Growing up in east Los Angeles as the son of Central American immigrants, the everyday challenges faced by the people in my community seemed far removed from the American dream: the lack of good housing and jobs, failing schools, scraping together money for groceries, and all-too-common police brutality.
If you had asked us, we would have told you we were concerned about the days when the air pollution was especially thick, or when the smells coming from the incinerator directly south of our housing complex were particularly bad.
We would have told you we were concerned — but that these were not the greatest challenges facing our community. Yes, they were important problems, but any political agenda that did not speak to the central economic and social needs of our community seemed irrelevant.
For communities like mine, environmentalism has seemed to be about preserving places most of us will never see. Even when environmentalism has focused on problems that affect urban communities, such as air pollution or lead poisoning, it has pointedly avoided addressing my community’s desperate need for economic development. Environmentalists do not talk about the importance of a living wage or affordable housing because, we are told, these are not environmental problems. Foundations feed this problem by failing to recognize minorities and urban city residents as prominent stakeholders in the environmental arena.

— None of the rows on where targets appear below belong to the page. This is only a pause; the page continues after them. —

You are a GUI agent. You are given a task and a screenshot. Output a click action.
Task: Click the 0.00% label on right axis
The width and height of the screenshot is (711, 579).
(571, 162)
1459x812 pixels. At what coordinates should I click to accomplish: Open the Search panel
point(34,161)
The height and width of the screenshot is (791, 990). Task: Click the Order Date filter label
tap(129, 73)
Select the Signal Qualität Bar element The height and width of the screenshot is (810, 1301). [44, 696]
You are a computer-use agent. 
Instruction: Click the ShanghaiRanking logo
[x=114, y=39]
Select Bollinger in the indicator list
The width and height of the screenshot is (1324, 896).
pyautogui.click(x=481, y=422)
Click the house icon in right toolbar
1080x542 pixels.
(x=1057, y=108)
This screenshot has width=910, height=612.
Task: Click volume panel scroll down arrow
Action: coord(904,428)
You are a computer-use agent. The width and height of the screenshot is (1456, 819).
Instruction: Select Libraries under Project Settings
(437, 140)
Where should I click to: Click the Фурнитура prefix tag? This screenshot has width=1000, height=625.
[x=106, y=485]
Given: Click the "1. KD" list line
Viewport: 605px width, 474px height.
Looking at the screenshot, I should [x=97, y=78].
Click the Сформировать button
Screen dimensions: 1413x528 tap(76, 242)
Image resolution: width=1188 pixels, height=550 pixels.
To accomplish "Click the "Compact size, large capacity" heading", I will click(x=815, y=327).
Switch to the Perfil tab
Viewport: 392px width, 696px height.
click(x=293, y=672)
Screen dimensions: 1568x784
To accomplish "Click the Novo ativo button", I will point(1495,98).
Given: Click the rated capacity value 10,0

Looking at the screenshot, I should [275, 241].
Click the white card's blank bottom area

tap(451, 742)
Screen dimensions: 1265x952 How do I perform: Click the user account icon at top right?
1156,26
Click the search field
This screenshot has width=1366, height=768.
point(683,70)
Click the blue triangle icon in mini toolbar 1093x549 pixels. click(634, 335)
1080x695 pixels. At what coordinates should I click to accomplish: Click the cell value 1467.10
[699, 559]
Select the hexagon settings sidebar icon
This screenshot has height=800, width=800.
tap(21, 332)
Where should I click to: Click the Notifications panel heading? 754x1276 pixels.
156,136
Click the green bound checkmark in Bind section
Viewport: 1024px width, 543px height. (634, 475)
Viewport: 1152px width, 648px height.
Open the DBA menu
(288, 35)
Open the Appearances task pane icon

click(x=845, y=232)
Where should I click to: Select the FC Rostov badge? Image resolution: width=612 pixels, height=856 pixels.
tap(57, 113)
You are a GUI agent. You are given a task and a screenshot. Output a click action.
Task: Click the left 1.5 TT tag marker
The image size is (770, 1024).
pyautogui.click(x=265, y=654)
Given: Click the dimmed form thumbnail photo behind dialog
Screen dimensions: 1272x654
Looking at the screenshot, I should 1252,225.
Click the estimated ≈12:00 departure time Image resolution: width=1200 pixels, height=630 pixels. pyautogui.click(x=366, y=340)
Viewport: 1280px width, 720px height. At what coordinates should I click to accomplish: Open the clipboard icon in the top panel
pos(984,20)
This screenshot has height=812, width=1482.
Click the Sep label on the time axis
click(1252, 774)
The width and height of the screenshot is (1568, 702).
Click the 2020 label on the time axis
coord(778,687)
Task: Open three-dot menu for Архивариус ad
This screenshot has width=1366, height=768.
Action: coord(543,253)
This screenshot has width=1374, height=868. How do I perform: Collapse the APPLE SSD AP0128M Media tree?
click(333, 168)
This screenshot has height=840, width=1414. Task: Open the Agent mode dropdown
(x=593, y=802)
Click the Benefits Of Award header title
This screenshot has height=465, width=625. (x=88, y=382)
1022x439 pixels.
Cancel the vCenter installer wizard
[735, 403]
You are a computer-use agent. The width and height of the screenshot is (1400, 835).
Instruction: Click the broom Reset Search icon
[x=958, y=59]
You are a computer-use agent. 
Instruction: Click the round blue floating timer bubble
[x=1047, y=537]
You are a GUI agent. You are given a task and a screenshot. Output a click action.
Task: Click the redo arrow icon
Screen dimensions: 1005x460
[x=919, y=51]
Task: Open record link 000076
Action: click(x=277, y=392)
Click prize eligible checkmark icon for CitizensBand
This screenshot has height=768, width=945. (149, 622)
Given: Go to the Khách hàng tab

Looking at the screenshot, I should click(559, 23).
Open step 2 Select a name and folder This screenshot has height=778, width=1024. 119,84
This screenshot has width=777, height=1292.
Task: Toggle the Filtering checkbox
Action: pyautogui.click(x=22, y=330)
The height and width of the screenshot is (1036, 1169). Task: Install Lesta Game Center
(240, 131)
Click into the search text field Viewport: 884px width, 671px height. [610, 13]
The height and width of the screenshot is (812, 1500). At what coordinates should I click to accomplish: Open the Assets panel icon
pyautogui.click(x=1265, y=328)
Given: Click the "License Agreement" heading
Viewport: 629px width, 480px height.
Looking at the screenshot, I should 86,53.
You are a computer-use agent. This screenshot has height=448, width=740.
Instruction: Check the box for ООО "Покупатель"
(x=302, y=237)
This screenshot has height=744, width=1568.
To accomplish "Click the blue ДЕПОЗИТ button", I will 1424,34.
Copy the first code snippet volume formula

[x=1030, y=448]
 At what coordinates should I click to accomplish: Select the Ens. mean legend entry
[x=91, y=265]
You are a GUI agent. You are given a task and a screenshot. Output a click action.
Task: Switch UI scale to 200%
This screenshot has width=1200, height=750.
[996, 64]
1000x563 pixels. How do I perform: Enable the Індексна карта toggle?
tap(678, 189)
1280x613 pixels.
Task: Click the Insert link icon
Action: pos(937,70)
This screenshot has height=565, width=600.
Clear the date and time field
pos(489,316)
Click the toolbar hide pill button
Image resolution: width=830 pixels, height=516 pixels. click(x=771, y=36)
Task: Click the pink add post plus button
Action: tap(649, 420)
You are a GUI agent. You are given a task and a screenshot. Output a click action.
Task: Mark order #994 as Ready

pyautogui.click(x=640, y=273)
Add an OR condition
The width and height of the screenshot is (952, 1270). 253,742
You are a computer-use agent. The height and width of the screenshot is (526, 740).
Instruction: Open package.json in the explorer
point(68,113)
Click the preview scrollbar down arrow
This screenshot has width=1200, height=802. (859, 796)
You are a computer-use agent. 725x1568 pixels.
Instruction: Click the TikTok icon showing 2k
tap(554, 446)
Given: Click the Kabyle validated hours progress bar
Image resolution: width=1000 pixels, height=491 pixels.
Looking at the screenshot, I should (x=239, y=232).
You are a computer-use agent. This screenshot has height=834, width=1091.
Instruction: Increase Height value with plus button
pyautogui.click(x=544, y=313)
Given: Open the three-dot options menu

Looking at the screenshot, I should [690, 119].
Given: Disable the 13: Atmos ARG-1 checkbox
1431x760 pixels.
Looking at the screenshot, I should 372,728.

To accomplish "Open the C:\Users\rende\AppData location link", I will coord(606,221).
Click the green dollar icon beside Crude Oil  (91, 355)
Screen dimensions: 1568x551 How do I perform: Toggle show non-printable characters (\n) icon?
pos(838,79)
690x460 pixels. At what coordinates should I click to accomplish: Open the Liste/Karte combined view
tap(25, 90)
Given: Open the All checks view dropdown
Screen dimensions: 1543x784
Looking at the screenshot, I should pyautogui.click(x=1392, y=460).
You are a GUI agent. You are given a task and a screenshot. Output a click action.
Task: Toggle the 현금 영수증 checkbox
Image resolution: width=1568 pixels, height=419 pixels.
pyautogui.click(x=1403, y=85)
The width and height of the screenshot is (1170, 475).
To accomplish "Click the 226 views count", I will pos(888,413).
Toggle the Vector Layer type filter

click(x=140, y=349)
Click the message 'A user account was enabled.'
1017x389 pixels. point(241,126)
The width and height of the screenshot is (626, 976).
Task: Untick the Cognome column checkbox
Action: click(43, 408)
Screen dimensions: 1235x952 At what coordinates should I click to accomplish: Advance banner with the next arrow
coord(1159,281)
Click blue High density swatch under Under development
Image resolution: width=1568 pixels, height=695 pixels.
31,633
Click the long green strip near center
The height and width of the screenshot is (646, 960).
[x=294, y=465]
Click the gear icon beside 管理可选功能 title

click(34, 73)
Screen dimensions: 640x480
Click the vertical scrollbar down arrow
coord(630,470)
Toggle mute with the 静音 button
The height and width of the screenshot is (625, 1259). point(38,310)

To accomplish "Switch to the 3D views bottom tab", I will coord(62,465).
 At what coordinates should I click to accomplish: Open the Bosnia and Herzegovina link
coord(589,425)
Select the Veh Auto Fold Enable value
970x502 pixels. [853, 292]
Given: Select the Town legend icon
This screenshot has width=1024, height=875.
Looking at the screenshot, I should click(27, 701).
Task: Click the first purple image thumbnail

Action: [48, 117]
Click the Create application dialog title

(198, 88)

While many leaders of the environmental movement have a deep and abiding interest in social and economic equity, that concern is largely absent from their work because it is “not their job.” The same mistake is made by every other progressive movement, including the civil rights movement. We have become trapped in narrow categorical definitions of ourselves instead of developing a comprehensive understanding of what values we stand for.
After last November’s election, an essay called “The Death of Environmentalism” ignited a wide-ranging debate within the entire nonprofit community. The authors, Michael Shellenberger and Ted Nordhaus, accused the environmental movement of failing to offer a compelling vision for America. Instead, they said, environmentalists give “I Have a Nightmare” speeches and offer technical policy proposals that are far removed from the lives of ordinary Americans.
Consider this quote from the essay: “The environmental movement’s incuriosity about the interests of potential allies depends on it never challenging the most basic assumptions about what does and doesn’t get counted as ‘environmental.’ Because we define environmental problems so narrowly, environmental leaders come up with equally narrow solutions.”
I experienced these narrow definitions firsthand in the late 1990s, when my organization tried to pass legislation to make it easier to revitalize “brownfields” — the thousands of idle and polluted lots in inner cities.
Our legislation would have encouraged the development of brownfields by, first, clarifying clean-up standards so that developers would know what was required of them, and, second, limiting liability for current owners when environmental pollution had occurred under previous owners. It also would have also given cities and counties more power to go after owners of abandoned and potentially polluted inner-city sites.
Our legislation should have been an important priority for environmentalists because developing brownfields would take pressure off expanding construction to California’s rapidly dwindling green spaces. And yet the Sierra Club opposed the bill, claiming that the legislation’s flexibility would be abused by unscrupulous developers. We felt there were adequate safeguards, and that together, civil rights and environmental groups would be able to protect inner-city residents from new risks while accelerating economic development.
We eventually compromised on a watered-down version of the bill that was signed into law. But because the new standards remained so inflexible, we haven’t seen the kind of economic redevelopment of urban brownfields that low-income and mostly communities of color desperately need. Contaminated urban sites remain contaminated, economic development and affordable housing in the inner city hasn’t occurred, and California’s green spaces continue to be developed.
For too long progressives have created their identities according to the very specific problems they hope to solve. While I don’t consider myself an environmentalist, I do care about many of the things that environmentalists work to protect and preserve. I care more deeply, however, about creating good jobs and affordable housing for my community. This means that the environmental or post-environmental movement that will speak to my community must first and foremost promise economic development and better quality of life.
While there are many who feel sadness and anger that environmentalism is dead, I am optimistic that in dying, environmentalism might give birth to a new politics that offers a better future to both my community and the planet. Those environmentalists who are ready to relive will find many new allies like me ready to join them in building a new and more expansive movement on the other side.